*Exercise aim:* Please copy each line of the listing below in which the word "computer" appears.

BEGIN

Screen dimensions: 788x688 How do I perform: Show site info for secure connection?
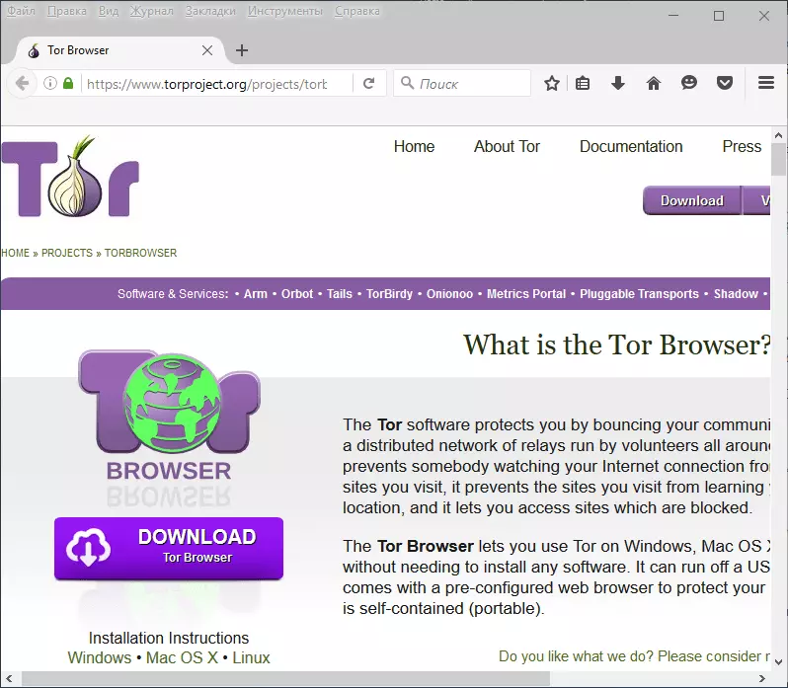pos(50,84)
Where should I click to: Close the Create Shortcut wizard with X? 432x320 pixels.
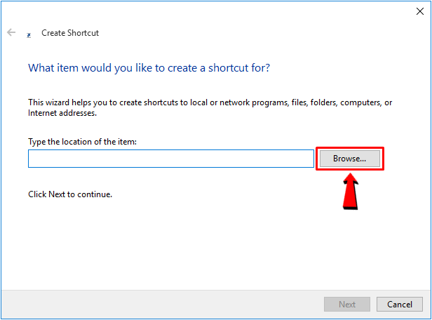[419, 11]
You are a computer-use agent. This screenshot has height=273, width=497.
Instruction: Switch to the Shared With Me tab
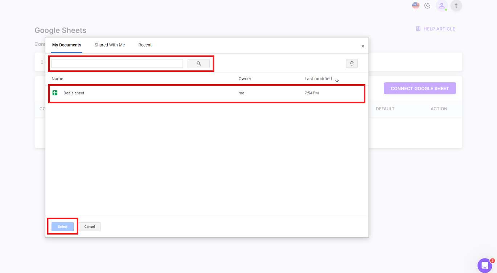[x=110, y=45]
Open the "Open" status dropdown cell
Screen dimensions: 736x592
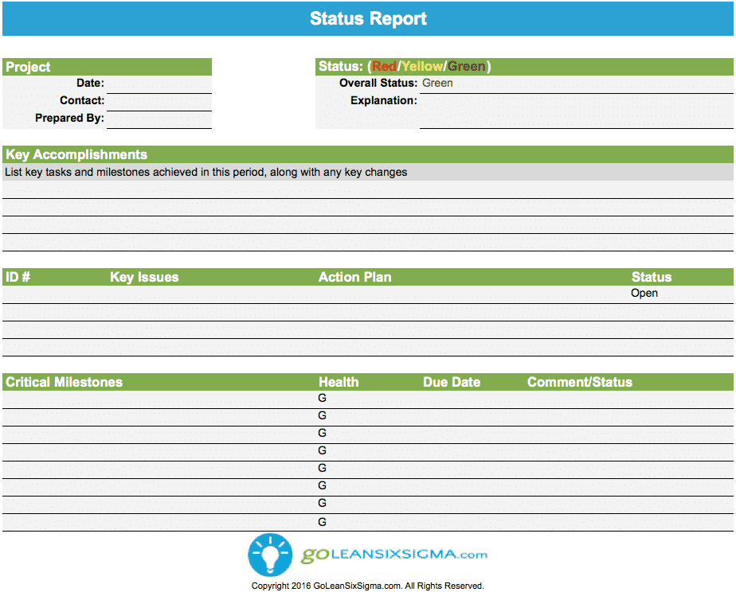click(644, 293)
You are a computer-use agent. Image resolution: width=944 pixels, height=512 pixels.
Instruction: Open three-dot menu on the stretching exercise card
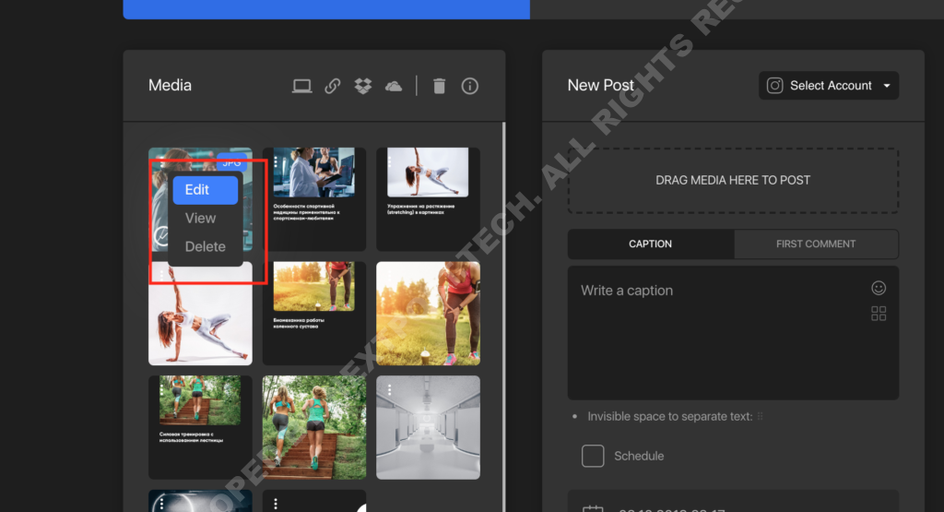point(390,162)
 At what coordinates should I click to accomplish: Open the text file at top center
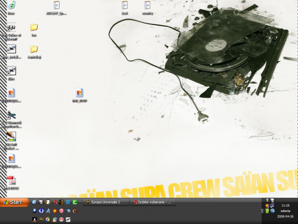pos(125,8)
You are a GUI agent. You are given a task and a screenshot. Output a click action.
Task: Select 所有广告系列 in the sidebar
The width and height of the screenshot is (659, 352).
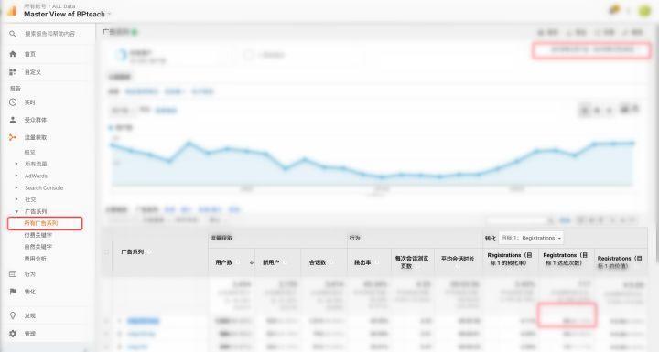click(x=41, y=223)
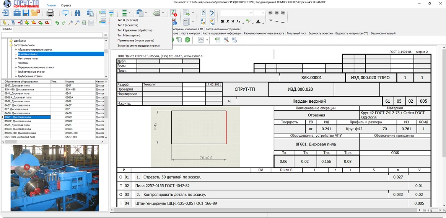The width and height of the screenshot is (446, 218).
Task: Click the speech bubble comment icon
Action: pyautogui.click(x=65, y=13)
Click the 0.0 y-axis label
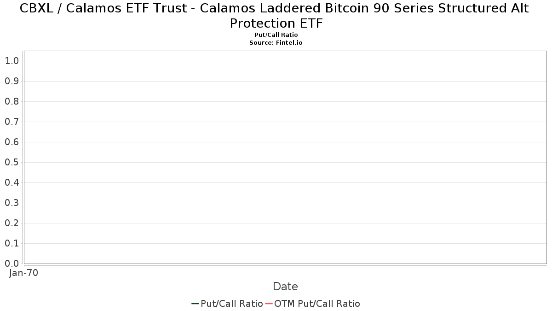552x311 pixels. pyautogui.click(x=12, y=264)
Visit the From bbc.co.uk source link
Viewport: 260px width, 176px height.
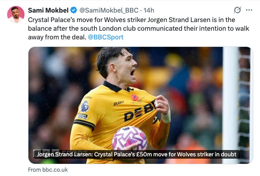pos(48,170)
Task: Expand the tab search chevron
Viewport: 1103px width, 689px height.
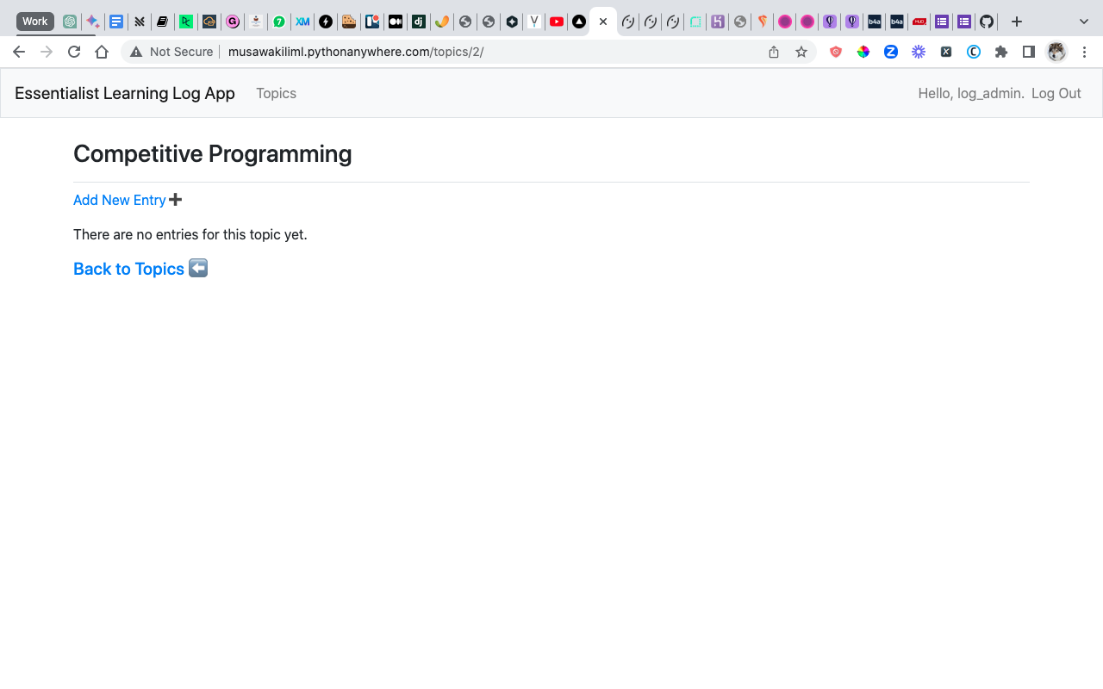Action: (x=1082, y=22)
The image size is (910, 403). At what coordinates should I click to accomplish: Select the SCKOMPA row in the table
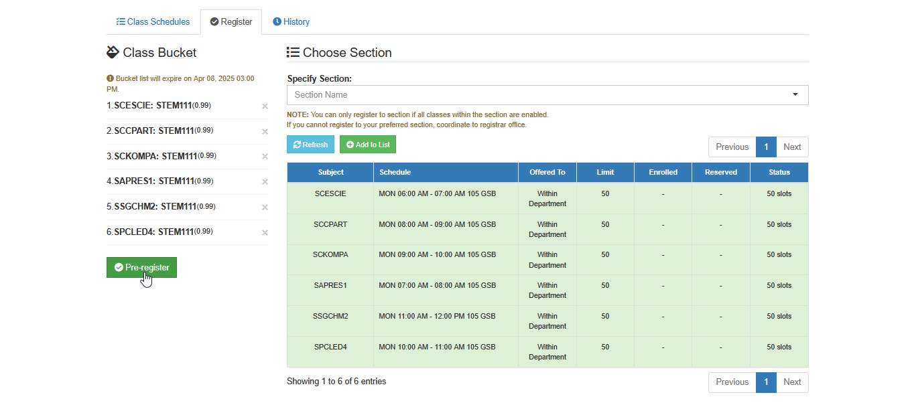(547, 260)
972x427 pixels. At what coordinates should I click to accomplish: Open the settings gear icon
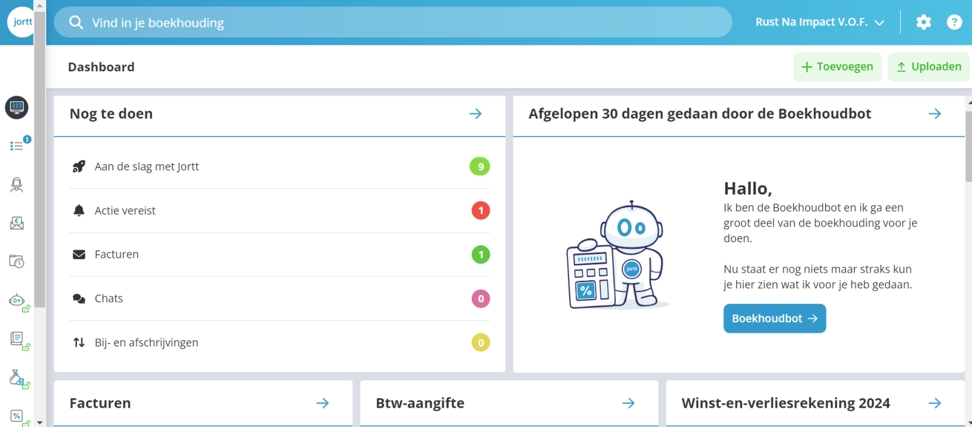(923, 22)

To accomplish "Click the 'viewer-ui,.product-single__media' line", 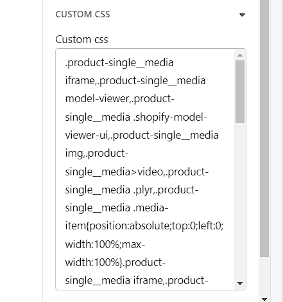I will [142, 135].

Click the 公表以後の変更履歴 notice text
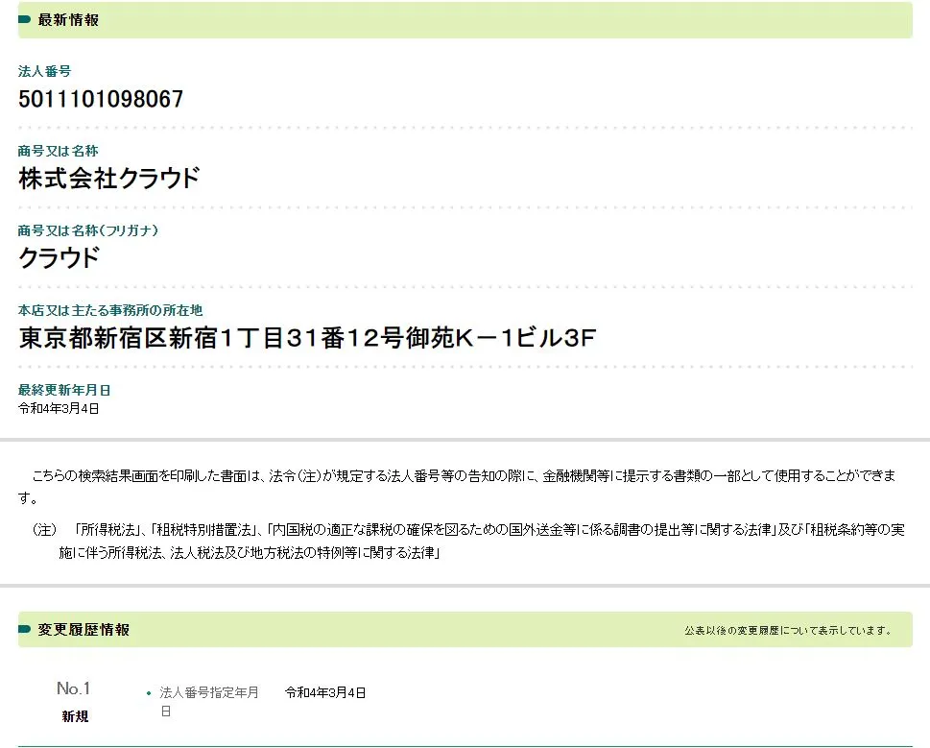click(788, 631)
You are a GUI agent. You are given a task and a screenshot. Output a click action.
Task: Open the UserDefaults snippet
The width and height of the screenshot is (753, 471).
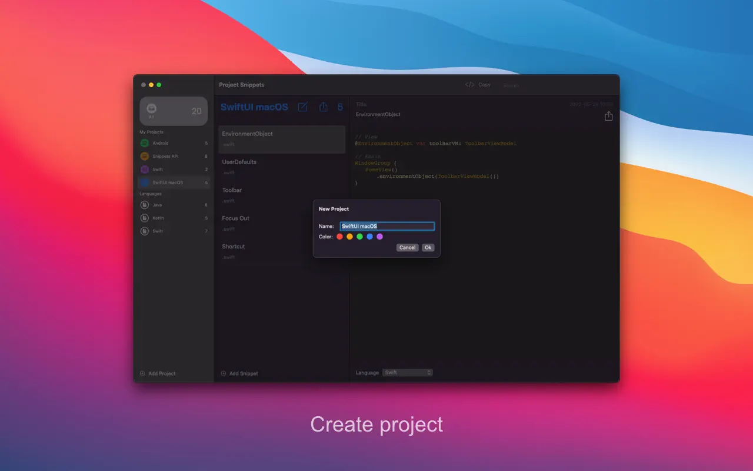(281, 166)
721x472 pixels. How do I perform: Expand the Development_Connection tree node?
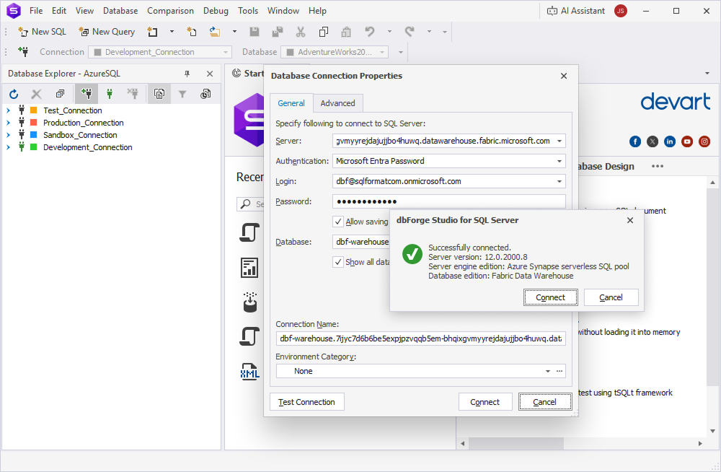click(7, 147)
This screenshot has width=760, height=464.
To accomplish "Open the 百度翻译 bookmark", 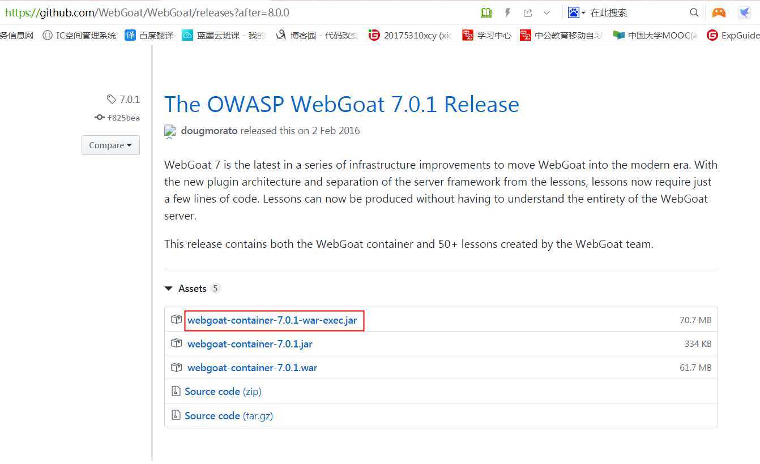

END

*Task solution:*
You are a computer-use agent. This screenshot has height=273, width=497.
You are a computer-use agent. Image resolution: width=944 pixels, height=512 pixels.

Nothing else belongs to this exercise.